Overall, though, the atmosphere was restrained and focused, very much in keeping with the displays put on by most of the exhibitors on the two floors of the Koelnmesse. “It doesn’t have the Frieze hype,” said David Juda, from London’s Annely Juda Fine Art. The message on day one was clear: this is a place where one can truly concentrate on the art. Certainly there is a lot of stunning art here; “museum-quality” is the descriptor that first comes to mind. Annely Juda, for instance, has gathered sculptures by Naum Gabo and David Nash, a geometric abstract painting by Ben Nicholson, an oil on canvas by David Hockney, and drawings by Kasimir Malevich. It might sound like an odd combination, but the pieces’ muted hues give coherence to the ensemble, the works echoing each other across media and decades.
Anne-Sophie Villemin of David Zwirner says the fair has definitely “moved up a notch since last year.” An impressive cluster of blue-chip galleries greets visitors as they walk in: Zwirner, Thaddaeus Ropac, Karsten Greve, Annely Juda and Hauser & Wirth. Daniel Hug, the fair’s director, is clearly announcing his international ambitions by giving such prominence to contemporary art players of this caliber.

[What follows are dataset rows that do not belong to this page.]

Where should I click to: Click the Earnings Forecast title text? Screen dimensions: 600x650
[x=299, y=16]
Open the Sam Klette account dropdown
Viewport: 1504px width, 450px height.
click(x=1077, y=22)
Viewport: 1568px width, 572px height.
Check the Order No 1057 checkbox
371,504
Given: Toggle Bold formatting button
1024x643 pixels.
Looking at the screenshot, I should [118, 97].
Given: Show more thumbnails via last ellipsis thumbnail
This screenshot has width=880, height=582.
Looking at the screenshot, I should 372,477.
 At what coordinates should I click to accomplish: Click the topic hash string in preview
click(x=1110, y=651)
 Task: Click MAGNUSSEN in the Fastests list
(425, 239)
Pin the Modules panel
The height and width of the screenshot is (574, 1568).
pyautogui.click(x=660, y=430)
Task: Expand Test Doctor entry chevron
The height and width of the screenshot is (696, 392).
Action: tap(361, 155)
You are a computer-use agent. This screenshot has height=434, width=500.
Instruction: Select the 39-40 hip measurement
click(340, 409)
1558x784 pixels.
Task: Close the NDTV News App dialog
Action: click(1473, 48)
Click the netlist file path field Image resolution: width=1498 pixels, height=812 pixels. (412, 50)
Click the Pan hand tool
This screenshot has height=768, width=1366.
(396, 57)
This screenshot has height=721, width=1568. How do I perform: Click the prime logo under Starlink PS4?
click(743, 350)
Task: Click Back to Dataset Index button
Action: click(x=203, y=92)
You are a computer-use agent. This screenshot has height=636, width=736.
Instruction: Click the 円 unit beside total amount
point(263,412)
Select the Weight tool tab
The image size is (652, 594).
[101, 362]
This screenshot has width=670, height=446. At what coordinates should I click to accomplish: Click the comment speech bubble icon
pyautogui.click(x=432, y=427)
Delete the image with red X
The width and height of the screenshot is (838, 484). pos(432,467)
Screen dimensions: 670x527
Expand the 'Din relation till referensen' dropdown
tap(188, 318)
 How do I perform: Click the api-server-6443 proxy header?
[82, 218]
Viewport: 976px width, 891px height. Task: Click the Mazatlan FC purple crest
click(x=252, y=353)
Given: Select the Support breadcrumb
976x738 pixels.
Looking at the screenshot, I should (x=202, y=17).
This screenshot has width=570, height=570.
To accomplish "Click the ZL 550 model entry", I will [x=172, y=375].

As you’d expect to find at any fair — particularly one that proudly embraces its more conventional side — painting dominates most of the booths. A lugubrious, bluish “Singing in the Rain,” 1996, by Luc Tuymans makes a counterpoint to the sunny tones of Neo Rauch’s fish market scene “Fang,” 1998, at Zwirner’s booth, while the ghostly figures of “Auch nicht lila,” 2012, by Rauch’s contemporary Georg Baselitz haunt Ropac’s presentation.
Hauser & Wirth has dedicated most of its display to Belgian painter Philippe Vandenberg, an artist who has had relatively little exposure so far. Fairgoers encountering this vibrant work for the first time will no doubt be struck by the diversity of Vandenberg’s production, oscillating here between expressionist text pieces — “Kill Them All,” says an oil on canvas from 2005-2007 — and abstract works. This diversity, explains the artist’s daughter Hélène, reflects his desire to constantly renew his investigation of the human condition.
ZERO — along with the many artists more or less loosely associated with this avant-garde group founded in nearby Düsseldorf by Heinz Mack and Otto Piene in 1958 — has been garnering increasing attention in the last few years. This renewed interest was no doubt spurred in part by the spectacular auction results at Sotheby’s in 2010, when 49 pieces from Gerhard and Anna Lenz’s collection sold for £54.07 million, more than four times the pre-sale estimate. Axel Vervoordt, a veteran tastemaker but a newcomer at Art Cologne, is featuring a Mack acrylic on canvas from 1961, a “nail painting” by Gunther Uecker (“Wind,” 1999), and the almost demure brown “Concetto Spaziale, Attese 1+1 – 40,” 1959, by Lucio Fontana. Moeller Fine Art is showcasing Mack’s Plexiglas screen “Veil of Light” from 1964, just two years before the original ZERO group was officially disbanded. Galerie Utermann is offering a late Otto Piene abstraction, “Black Seed,” 2000, whose fluid oils spread across the canvas like a blood stain.
On the floor dedicated to younger galleries (including the second edition of the fair-within-a-fair NADA Cologne), dealers seemed in good spirits yesterday. Alexandra Espenschied, from the local gallery Sebastian Brandl, enthused about the attention Art Cologne has been getting recently. The new generation, it seems, is fully behind the fair’s project of renewing itself while remaining true to its glorious past. Tobias Naehring, who launched his own venture in Leipzig two and a half years ago, said: “The Rhineland was the first place for art dealing, [Art Cologne] is going back to this tradition.”